**What to do**:
Lay out the items as a numbered list with blank lines omitted, starting with the line containing "Where should I click to: Click the Back" and going on through the line containing "[x=919, y=15]".

-=-=-

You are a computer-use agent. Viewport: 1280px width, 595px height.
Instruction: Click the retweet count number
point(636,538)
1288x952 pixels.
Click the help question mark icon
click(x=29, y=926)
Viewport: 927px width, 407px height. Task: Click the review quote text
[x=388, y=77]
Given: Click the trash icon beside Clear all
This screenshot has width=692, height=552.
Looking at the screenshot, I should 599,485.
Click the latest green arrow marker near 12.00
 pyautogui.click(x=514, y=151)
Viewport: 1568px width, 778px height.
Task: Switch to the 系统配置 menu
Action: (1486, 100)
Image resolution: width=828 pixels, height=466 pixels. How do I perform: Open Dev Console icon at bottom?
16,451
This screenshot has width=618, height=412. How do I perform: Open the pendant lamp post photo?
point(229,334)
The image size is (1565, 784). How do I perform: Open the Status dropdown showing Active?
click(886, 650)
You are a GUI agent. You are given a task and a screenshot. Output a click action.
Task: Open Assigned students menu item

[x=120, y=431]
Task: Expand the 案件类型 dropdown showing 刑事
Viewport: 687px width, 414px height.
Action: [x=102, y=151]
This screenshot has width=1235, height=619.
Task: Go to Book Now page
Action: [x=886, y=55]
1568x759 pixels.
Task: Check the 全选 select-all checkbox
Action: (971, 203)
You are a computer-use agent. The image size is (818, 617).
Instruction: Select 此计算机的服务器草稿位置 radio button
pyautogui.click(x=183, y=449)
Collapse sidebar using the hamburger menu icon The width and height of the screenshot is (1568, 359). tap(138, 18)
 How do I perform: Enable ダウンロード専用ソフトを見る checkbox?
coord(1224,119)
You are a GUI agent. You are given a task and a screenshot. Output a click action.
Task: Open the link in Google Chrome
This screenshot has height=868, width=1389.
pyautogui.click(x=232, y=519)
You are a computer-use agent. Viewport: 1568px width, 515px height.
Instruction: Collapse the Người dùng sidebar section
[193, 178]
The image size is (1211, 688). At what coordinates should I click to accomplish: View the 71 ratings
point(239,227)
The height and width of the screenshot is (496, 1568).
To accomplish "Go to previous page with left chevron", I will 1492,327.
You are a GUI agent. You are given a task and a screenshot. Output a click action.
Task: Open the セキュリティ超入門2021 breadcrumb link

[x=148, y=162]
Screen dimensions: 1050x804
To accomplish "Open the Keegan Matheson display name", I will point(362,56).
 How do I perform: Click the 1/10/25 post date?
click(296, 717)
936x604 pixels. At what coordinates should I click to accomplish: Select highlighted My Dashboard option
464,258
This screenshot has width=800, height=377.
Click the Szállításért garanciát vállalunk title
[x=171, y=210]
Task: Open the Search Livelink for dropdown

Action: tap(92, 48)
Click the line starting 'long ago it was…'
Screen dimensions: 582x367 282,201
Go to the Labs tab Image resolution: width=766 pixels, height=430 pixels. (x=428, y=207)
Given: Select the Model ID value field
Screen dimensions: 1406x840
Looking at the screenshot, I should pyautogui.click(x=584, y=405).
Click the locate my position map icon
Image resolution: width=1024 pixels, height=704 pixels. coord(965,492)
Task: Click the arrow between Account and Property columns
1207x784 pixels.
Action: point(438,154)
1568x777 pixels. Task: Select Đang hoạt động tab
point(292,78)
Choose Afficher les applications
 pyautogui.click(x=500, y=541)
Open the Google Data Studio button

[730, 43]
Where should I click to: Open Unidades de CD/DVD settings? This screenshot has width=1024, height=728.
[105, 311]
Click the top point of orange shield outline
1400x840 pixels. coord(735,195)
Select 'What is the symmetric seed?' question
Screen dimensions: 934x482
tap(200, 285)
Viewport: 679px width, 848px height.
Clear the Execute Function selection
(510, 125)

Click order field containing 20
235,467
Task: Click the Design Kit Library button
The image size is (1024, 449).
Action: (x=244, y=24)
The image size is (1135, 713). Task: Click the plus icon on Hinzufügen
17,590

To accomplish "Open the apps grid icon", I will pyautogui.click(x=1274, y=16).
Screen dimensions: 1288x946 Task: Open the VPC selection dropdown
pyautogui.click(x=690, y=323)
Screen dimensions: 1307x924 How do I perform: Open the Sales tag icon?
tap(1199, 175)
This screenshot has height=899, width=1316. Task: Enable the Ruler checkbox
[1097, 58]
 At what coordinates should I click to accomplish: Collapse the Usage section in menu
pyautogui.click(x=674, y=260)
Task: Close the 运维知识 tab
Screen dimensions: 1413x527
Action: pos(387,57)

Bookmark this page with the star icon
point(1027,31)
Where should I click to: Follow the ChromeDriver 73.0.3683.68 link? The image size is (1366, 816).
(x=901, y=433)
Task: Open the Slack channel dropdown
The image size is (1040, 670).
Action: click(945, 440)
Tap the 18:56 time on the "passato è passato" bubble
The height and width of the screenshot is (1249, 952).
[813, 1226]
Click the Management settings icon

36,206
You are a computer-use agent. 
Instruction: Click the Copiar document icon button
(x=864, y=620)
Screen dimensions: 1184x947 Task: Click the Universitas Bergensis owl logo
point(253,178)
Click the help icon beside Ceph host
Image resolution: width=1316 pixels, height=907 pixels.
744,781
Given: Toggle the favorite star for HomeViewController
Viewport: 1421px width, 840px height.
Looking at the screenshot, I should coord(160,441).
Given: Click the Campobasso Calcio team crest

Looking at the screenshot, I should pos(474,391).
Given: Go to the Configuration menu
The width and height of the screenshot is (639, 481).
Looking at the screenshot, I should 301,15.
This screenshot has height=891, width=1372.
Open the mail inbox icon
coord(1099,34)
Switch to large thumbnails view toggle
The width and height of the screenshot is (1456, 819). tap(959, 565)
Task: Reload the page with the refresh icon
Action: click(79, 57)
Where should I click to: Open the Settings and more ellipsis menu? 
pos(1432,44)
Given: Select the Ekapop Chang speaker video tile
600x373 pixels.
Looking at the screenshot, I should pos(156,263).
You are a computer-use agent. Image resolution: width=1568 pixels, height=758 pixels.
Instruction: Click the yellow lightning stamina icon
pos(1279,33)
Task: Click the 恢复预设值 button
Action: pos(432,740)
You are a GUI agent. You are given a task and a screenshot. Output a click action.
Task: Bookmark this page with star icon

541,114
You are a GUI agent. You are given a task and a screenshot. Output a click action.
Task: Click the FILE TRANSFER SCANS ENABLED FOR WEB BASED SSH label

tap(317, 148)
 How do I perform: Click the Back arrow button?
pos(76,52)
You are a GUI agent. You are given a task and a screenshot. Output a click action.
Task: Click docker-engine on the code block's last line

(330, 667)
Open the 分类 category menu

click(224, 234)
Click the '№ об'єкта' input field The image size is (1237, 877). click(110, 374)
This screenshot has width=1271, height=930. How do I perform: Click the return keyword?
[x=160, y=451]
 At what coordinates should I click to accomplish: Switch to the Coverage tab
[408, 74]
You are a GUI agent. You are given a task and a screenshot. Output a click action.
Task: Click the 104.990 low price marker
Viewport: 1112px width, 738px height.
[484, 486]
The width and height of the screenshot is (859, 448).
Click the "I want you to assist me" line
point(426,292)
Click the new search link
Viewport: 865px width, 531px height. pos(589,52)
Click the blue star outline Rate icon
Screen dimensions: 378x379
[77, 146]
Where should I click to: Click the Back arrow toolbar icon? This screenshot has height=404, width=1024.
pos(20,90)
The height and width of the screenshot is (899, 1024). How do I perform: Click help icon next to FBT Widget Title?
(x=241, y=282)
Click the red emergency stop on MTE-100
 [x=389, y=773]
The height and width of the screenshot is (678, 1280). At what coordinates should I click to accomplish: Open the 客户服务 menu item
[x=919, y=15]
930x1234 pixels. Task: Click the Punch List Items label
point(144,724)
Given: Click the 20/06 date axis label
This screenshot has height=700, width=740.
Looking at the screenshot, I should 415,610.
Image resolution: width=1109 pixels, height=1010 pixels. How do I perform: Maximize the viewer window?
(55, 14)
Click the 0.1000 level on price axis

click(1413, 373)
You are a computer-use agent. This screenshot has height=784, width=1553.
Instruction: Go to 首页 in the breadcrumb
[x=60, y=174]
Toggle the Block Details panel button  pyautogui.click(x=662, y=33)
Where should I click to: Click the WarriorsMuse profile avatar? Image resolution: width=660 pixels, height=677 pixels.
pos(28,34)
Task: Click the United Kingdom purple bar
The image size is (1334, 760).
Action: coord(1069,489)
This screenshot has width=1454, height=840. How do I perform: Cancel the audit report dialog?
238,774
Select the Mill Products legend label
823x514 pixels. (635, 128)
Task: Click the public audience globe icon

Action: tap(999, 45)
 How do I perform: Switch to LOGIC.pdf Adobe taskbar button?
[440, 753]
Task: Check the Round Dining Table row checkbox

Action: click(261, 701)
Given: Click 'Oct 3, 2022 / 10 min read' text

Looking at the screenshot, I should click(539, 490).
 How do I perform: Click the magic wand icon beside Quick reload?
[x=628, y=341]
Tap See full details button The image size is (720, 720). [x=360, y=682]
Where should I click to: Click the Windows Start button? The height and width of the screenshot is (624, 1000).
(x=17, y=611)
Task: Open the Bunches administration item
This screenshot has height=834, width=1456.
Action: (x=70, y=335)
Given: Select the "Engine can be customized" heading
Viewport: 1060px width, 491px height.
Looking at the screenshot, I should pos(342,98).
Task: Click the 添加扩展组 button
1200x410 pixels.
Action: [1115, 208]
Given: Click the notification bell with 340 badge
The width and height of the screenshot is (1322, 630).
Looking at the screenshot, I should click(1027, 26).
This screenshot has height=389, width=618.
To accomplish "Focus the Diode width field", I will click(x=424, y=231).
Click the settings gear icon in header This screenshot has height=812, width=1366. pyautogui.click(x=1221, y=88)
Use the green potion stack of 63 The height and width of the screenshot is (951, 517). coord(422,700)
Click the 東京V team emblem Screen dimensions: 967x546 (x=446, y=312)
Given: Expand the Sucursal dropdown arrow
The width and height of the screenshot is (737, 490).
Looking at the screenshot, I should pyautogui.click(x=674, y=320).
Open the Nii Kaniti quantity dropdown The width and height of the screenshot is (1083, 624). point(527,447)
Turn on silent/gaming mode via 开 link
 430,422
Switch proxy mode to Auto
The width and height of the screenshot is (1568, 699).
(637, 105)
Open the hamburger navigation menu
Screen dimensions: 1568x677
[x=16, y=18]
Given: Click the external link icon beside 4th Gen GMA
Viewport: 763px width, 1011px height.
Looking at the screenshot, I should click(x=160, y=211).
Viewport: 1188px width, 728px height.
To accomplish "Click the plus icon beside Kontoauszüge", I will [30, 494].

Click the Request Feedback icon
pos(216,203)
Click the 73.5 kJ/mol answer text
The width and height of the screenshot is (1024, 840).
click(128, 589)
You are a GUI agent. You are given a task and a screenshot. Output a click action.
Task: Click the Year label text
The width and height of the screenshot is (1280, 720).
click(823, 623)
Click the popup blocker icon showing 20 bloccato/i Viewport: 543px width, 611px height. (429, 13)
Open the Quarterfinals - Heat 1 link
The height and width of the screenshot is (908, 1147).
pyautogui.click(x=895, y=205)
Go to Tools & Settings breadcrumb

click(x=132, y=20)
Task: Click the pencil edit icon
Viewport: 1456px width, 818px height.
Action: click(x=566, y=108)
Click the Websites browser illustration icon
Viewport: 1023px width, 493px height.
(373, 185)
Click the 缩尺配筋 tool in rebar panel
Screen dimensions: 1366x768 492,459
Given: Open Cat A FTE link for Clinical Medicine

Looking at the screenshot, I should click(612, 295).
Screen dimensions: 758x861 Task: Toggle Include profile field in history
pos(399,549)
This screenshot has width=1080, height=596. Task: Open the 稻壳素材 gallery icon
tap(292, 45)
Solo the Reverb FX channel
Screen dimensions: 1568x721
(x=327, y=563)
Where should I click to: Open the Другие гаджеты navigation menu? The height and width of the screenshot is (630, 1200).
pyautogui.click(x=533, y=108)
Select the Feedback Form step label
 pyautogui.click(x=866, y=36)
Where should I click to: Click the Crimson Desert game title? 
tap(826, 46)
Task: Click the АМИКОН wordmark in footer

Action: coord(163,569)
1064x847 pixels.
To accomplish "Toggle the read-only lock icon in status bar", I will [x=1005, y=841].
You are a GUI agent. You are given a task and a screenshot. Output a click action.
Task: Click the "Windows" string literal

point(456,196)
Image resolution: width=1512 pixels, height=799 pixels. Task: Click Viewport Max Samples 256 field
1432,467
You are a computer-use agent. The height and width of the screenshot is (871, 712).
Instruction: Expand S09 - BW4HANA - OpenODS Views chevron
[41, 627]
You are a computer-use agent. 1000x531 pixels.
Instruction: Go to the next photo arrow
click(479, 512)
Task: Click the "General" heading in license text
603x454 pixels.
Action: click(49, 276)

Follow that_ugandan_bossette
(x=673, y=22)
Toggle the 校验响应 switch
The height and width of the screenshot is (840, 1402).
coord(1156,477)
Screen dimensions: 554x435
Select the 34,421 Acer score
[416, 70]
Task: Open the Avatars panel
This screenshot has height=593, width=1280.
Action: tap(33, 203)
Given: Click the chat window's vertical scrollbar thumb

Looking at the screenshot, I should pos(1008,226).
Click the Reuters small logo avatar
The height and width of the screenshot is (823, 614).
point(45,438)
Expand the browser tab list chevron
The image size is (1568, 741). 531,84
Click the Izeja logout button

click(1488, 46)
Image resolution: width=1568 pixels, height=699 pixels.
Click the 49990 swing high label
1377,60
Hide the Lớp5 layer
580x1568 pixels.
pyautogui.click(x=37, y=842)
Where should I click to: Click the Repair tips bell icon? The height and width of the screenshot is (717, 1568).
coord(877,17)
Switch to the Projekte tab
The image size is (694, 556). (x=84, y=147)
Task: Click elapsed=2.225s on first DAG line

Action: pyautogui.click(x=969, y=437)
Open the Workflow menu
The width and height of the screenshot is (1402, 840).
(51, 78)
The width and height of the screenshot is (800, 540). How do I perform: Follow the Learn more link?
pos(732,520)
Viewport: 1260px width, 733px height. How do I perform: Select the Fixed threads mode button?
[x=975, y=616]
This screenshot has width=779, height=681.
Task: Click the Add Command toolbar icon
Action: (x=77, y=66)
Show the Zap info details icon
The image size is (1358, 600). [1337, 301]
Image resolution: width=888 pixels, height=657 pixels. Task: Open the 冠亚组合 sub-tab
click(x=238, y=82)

-=-=-

**Solution to this exercise**:
1. Where should I click to: Click the Back arrow toolbar icon? This screenshot has height=404, width=1024.
2. pos(20,90)
3. The height and width of the screenshot is (899, 1024). How do I perform: Click help icon next to FBT Widget Title?
4. (x=241, y=282)
5. Click the red emergency stop on MTE-100
6.  [x=389, y=773]
7. The height and width of the screenshot is (678, 1280). At what coordinates should I click to accomplish: Open the 客户服务 menu item
8. [x=919, y=15]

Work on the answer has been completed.